World Mental Health Day
On the 10th October every year, across the world, World Mental Health Day is observed. The day has a slightly different topic each year, focused around key issues in mental health. This year is centred around suicide prevention.
Every 40 seconds, someone around the world loses their life to suicide.
Not only does the North East have the highest suicide rates in the UK, but it is also on the rise. In 2018, there were 287 suicides recorded, which increased from 248 in 2017.
Suicide is still the biggest killer of men under 45 and there has been an alarming rise in the deaths of young people of all genders losing their lives as a result of mental health issues.
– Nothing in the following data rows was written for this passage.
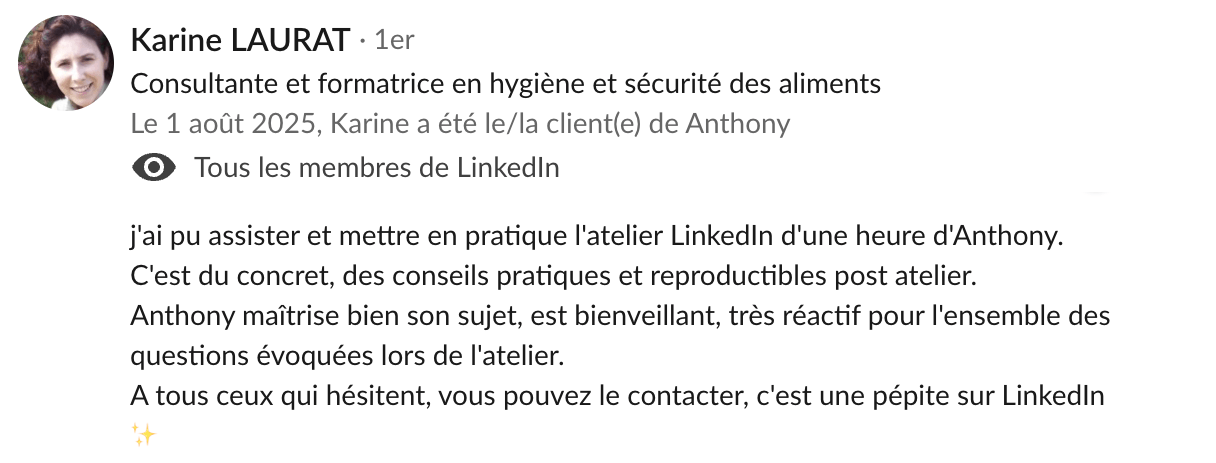Click the line starting 'A tous ceux qui hésitent'

617,395
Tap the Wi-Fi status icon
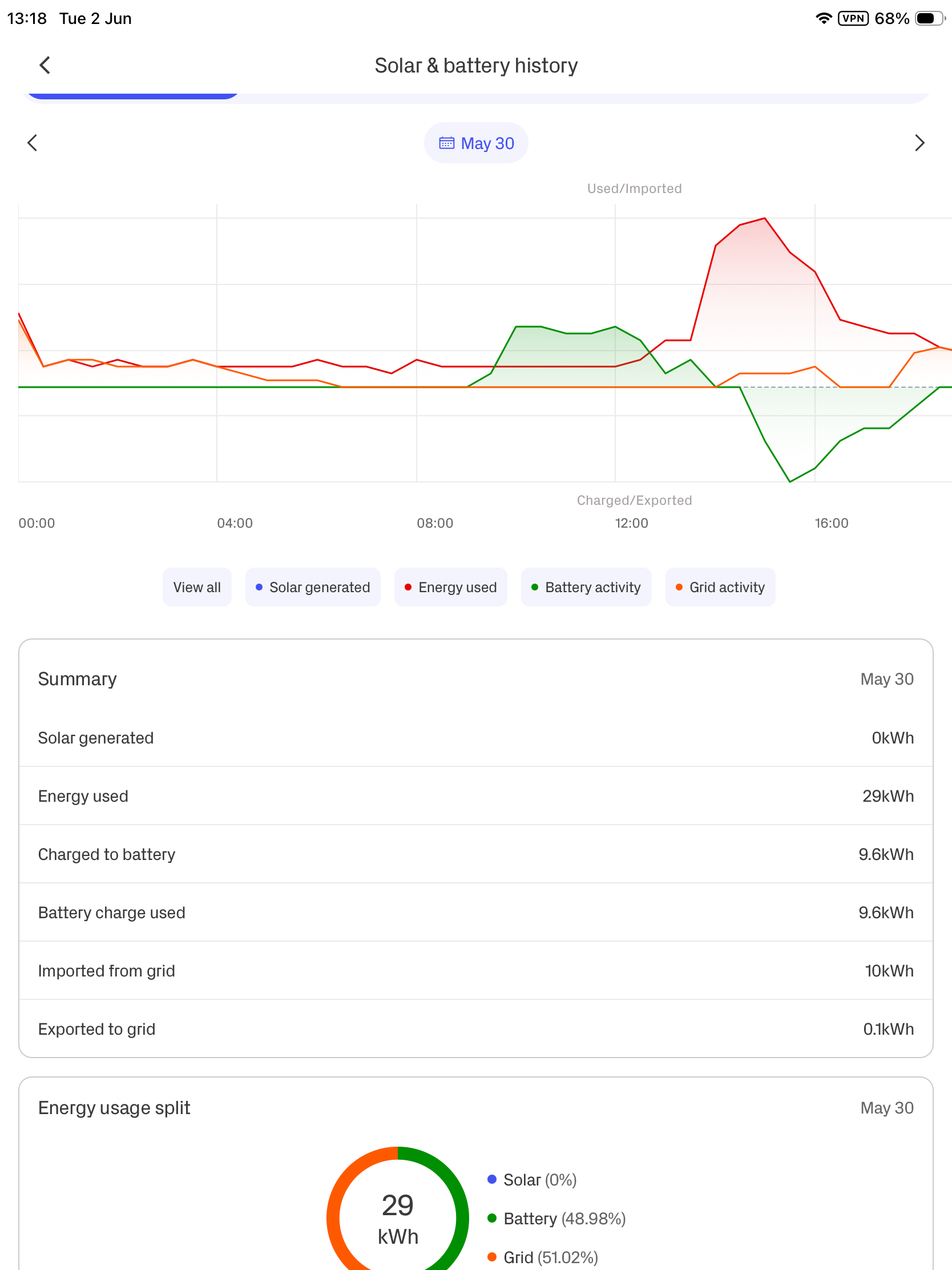This screenshot has height=1270, width=952. tap(824, 18)
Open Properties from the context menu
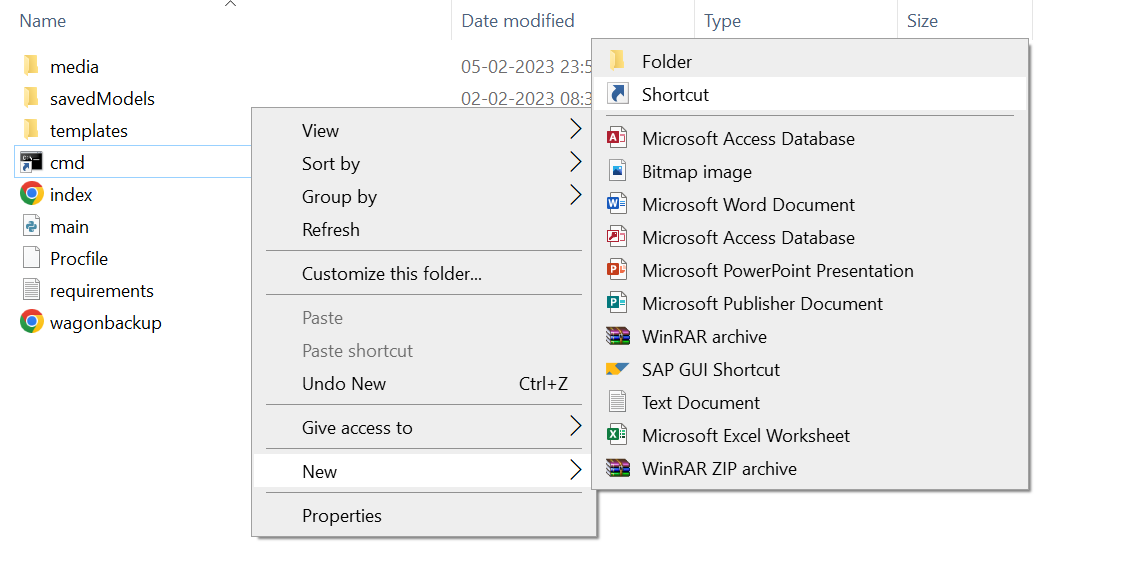The height and width of the screenshot is (584, 1143). 342,515
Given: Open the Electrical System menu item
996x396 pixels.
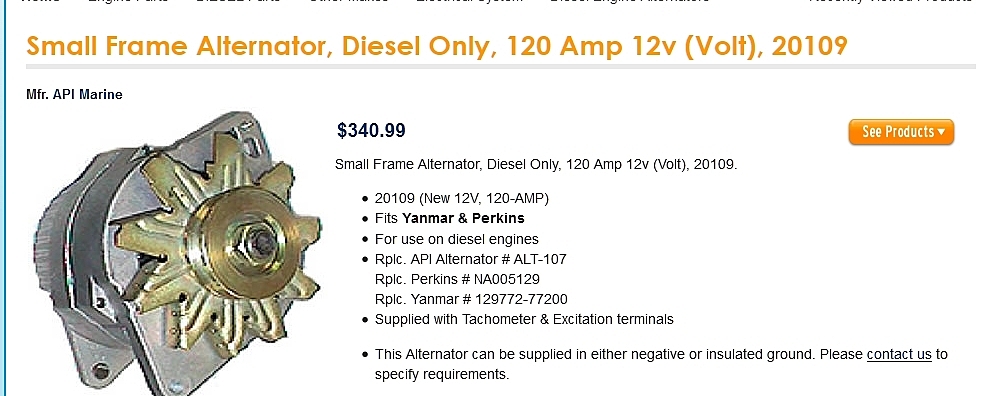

It inevitably affects the workplace too; approximately 15.4 million working days are lost to mental health issues every year, namely stress, anxiety and depression. It is also estimated that 300,000 people lose their job in the UK every year due to long term mental health issues– roughly the population of Newcastle.
If you are affected by any of these issues, there are several options that may help you.
For critical urgent care: call 999 or take yourself to your local A&E department
For non-emergency situations: Visit your GP or call NHS Direct on 111. Trained nurses can give you information about your local crisis support services and provide other health advice.
Samaritans provide confidential and emotional support for people experiencing feelings of distress or despair. You can call Samaritans on 116 123 (freephone on mobiles and landlines) and they are available 24 hours a day, 7 days a week. More information on Samaritans and the work they do can be found on their website: www.samaritans.org
Campaign Against Living Miserably (CALM) is a suicide prevention charity set up especially for men. You can call 0800 585858 for free and confidential advice from 5pm – midnight.
This is by no means an exhaustive list and there will certainly be other charities and avenues you can take to receive help.
On World Mental Health Day, it is important to remember that suicide is never inevitable and always preventable.